◆ **Task**
For the data below, please report each line where the word "computer" is found.

Stored records:
════════════════════
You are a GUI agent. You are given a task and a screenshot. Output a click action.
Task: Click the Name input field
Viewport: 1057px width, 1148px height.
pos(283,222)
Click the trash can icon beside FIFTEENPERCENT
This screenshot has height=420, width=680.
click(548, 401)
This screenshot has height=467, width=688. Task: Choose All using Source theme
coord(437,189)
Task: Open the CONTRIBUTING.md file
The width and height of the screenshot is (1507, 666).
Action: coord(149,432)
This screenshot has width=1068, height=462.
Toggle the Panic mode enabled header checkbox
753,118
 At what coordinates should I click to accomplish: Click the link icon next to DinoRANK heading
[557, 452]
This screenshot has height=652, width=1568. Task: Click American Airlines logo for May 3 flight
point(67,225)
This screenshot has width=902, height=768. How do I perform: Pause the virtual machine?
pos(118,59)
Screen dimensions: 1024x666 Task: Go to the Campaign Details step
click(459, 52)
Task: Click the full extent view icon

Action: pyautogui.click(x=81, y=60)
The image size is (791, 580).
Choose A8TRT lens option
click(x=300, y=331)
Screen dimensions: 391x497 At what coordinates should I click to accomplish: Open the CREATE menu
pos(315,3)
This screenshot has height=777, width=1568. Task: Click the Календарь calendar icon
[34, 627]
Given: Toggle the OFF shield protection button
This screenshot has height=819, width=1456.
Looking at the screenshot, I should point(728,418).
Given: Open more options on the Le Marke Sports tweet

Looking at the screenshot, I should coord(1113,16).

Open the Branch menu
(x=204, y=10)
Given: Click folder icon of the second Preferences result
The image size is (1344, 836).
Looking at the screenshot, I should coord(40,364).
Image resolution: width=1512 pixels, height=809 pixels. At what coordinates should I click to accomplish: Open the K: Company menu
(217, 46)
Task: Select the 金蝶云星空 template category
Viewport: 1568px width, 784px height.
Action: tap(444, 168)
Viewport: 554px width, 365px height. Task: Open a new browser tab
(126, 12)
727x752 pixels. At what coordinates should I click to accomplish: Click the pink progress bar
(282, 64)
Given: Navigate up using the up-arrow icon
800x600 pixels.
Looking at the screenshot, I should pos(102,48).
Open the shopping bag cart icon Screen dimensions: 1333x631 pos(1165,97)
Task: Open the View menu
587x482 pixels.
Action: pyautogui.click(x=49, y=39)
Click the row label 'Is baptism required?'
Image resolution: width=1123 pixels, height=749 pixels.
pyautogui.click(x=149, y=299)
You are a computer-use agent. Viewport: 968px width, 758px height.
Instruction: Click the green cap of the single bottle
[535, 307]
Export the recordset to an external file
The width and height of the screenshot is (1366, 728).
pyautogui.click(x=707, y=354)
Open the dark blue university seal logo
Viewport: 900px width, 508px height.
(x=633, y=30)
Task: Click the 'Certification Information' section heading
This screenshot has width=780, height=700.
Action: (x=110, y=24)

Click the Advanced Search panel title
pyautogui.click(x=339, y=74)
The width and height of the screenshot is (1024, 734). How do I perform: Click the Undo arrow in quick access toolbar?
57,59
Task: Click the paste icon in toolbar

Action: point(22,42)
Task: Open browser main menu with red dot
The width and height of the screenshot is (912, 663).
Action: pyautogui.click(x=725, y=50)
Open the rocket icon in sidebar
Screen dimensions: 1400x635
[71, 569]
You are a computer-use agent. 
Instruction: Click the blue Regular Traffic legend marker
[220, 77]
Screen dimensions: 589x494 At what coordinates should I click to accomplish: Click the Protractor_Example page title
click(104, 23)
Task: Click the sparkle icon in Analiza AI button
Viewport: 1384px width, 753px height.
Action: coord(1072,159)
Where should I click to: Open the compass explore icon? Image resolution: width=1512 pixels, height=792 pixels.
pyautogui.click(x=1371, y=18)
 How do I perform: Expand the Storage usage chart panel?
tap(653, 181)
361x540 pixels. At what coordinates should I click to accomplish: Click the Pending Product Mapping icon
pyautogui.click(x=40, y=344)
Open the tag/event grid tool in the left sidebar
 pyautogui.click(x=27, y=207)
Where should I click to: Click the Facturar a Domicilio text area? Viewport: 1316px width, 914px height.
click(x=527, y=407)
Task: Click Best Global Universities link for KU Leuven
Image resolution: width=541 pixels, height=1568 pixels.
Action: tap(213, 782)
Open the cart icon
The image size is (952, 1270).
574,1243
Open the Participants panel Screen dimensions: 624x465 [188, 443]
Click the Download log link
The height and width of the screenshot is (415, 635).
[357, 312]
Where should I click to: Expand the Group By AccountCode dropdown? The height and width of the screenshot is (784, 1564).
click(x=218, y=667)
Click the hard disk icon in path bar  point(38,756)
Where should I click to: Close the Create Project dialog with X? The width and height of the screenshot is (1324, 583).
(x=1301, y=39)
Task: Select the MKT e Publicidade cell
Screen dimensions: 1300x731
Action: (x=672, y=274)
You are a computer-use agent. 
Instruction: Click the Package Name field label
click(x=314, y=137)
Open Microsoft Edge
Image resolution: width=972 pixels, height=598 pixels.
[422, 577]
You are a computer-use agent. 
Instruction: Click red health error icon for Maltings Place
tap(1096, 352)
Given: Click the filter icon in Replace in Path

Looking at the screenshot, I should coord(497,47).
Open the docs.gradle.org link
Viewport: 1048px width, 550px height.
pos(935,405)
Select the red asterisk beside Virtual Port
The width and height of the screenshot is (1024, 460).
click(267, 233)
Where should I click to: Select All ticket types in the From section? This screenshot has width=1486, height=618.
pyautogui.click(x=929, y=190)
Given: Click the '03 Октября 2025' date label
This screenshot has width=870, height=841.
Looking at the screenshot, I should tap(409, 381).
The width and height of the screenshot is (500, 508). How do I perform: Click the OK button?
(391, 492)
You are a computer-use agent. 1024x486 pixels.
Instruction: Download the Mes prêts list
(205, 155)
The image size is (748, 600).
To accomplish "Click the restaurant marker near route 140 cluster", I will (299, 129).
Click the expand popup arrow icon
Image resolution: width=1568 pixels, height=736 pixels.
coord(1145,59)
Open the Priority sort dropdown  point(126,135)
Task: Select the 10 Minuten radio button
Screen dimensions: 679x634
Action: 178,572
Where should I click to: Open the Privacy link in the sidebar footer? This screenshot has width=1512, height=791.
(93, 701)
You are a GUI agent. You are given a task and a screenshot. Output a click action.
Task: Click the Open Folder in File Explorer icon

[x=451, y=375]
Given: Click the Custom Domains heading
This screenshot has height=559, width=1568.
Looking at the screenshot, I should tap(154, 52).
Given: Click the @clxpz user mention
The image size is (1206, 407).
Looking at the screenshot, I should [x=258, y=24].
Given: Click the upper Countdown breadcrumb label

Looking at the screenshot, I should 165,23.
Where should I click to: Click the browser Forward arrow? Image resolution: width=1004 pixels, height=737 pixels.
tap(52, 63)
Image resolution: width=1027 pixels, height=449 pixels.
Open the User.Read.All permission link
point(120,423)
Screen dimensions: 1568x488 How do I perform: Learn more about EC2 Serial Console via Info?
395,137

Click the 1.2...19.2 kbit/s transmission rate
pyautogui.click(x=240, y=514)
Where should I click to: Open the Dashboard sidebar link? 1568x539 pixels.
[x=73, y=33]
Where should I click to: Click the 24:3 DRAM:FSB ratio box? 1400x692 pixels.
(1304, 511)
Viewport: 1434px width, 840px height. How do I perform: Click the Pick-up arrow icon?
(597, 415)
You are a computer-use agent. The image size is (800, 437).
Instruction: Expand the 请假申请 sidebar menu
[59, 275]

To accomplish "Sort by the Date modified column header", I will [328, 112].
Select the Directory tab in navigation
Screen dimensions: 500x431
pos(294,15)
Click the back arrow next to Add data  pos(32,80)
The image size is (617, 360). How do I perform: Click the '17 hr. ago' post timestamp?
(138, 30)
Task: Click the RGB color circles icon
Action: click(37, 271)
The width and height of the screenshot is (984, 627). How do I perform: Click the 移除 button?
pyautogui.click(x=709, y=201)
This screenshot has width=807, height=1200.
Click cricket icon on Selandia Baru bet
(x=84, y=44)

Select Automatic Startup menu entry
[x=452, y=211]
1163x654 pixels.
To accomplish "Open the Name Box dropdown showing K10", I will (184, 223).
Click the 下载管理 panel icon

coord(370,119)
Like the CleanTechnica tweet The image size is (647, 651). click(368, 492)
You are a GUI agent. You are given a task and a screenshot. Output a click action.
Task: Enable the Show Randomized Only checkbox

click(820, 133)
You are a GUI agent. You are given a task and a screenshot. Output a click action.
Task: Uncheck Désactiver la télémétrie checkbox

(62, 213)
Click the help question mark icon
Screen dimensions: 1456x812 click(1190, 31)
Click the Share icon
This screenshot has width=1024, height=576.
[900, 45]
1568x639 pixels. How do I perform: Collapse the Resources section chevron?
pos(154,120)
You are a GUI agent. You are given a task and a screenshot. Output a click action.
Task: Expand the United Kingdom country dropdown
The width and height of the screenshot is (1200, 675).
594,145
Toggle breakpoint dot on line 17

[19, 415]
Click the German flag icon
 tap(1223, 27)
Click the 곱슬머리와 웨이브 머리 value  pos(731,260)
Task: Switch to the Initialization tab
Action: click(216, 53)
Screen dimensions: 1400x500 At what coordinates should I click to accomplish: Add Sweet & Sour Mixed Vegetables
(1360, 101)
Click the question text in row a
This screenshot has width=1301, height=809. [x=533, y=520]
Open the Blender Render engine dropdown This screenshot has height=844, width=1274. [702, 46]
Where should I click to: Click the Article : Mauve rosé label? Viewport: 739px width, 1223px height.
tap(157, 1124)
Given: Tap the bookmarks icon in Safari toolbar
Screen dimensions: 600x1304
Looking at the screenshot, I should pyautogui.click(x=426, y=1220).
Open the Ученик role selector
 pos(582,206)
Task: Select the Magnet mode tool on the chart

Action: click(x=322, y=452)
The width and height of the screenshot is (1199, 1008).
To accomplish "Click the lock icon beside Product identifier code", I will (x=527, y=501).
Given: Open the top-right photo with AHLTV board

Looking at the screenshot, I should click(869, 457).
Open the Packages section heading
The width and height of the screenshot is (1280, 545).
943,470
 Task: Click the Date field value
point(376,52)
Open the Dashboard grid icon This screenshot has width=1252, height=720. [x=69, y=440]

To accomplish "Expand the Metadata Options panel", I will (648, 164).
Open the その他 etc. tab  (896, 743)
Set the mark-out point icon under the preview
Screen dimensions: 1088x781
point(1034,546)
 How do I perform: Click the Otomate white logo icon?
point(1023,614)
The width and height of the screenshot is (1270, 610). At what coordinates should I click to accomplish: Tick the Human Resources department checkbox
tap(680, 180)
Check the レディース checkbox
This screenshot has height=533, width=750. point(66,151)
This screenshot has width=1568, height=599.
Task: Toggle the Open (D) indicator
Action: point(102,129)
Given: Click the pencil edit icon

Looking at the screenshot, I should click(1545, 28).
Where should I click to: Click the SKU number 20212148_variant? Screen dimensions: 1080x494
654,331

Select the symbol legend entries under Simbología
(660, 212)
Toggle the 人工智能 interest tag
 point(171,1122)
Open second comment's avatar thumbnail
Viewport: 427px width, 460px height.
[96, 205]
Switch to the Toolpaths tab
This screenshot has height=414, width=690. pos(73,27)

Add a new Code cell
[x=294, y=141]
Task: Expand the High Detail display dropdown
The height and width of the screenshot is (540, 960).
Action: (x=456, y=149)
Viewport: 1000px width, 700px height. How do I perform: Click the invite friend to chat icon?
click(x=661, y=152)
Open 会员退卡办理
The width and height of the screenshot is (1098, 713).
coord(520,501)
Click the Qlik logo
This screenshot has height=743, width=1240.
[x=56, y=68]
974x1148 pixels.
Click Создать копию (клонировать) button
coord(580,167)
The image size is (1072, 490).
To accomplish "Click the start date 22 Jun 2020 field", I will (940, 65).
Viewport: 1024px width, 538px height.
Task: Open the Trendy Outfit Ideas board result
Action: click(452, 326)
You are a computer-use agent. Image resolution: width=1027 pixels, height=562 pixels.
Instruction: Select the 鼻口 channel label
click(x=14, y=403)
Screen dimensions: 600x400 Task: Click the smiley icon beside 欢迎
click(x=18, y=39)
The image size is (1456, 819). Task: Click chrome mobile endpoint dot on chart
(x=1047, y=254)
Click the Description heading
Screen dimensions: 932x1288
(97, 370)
════════════════════
◆ **Task output**
You are a computer-use agent. Viewport: 968px width, 758px height.
You are a computer-use agent. 
You are a computer-use agent. 
You are a computer-use agent. 
You are a computer-use agent. 1024x486 pixels.
You are a computer-use agent. The image size is (800, 437).
You are a computer-use agent. Image resolution: width=1027 pixels, height=562 pixels.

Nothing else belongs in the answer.